Senators are likely to welcome that approach. In 1998, they told a Rehnquist aide in a private meeting before Clinton’s impeachment trial began that they were “not looking for a heavy hand from the rostrum,” according to “The Breach: Inside the Impeachment and Trial of William Jefferson Clinton” by Peter Baker.
Senate lawyers told Rehnquist’s aide, according to Baker’s book, that they thought the chief justice should “rule only on evidentiary and ‘incidental’ questions” and avoid weighing in if Democrats sought to get his ruling on a motion to dismiss the articles of impeachment based on standing, or some other consequential motion.
Roberts is likely to follow that model himself. He has been concerned for some time about a loss of public trust in the Supreme Court’s integrity.
“Since 2010, for the first time in U.S. history, all the conservatives have been appointed by Republicans, and all the liberals have been appointed by Democrats,” David Cole pointed out in the New York Review of Books over the summer.
Roberts has increasingly used his rare public appearances to argue against the view that the Supreme Court is a partisan body.
In October 2018, about 10 days after the brutally contentious confirmation hearings for Justice Brett Kavanaugh, Roberts spoke at the University of Minnesota Law School and talked about “how the judicial branch is — how it must be — very different” from the legislative and executive branches of government.

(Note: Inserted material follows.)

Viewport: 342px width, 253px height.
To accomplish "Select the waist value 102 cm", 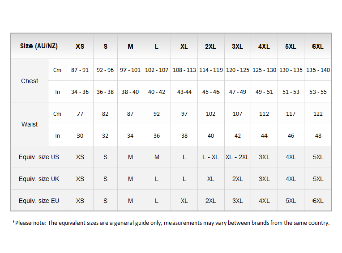I will (x=210, y=114).
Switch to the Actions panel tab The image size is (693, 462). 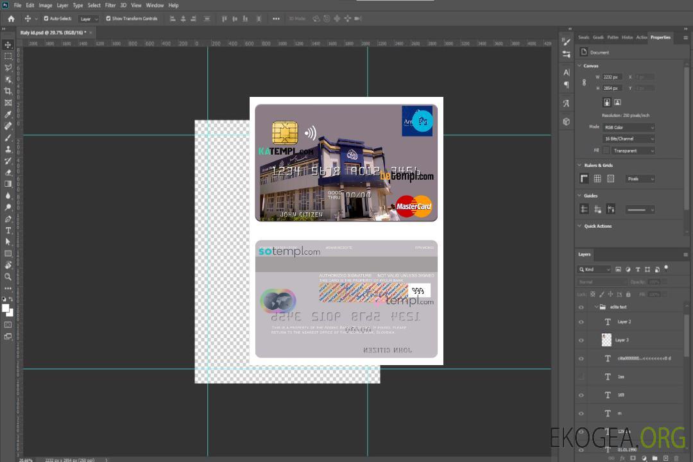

“Our role is very clear. We are to interpret the Constitution and laws of the United States and ensure that the political branches act within them,” Roberts said, adding that this “obviously requires independence from the political branches.”
“We do not serve one party or one interest, we serve one nation,” Roberts said.
A month later, he took the highly unusual step of actually responding to a statement by Trump, rebuking the president and his rhetoric about federal judges.
Trump complained about a decision over asylum policy by the United States Court of Appeals for the Ninth Circuit, and referred to the judge who issued the ruling as “an Obama judge.”
Roberts issued a statement a day later, the afternoon before Thanksgiving. “We do not have Obama judges or Trump judges, Bush judges or Clinton judges,” Roberts said. “What we have is an extraordinary group of dedicated judges doing their level best to do equal right to those appearing before them.”
Roberts’s comments have already provoked some rumblings on the right about whether the chief justice can be impartial in an impeachment trial.
Republicans and Democrats in the Senate will need to reach an agreement on rules for the impeachment trial, such as how much time each side gets to make its case and whether to call witnesses, and who those witnesses will be.
But in the day-to-day conduct of the trial, the presiding officer is always front and center. If senators have a question, they must submit it in writing to the chief justice and he will read it aloud. He can also rule on motions made by either side.
And if things get unruly, he will be pulled into the maelstrom. Trump is nothing if not unpredictable and drawn to provocation, and it’s impossible to know what curve balls he might throw at the Senate during an impeachment trial.
Some have speculated about his lawyers calling former Vice President Joe Biden as a witness, since the Democratic presidential candidate and his son Hunter were the targets of Trump’s demands that Ukrainian authorities investigate “corruption.”
Whatever the stunt, many expect Trump to try to turn impeachment proceedings into a circus. And it may be then that Roberts would be forced to have a stronger hand, if only to maintain order.
“Maybe a trial would get explosive and maybe Roberts would have to step in and manage things,” White said.
In such a scenario, with partisan passions boiling over, Roberts would likely anger one side or the other — and quite likely both — with his decisions.
The question of how to avoid such a scenario is likely what preoccupies the chief justice in these days before the storm.
“Somebody,” he said in 2015, “does have to represent the institution to the outside world and to the other political branches.”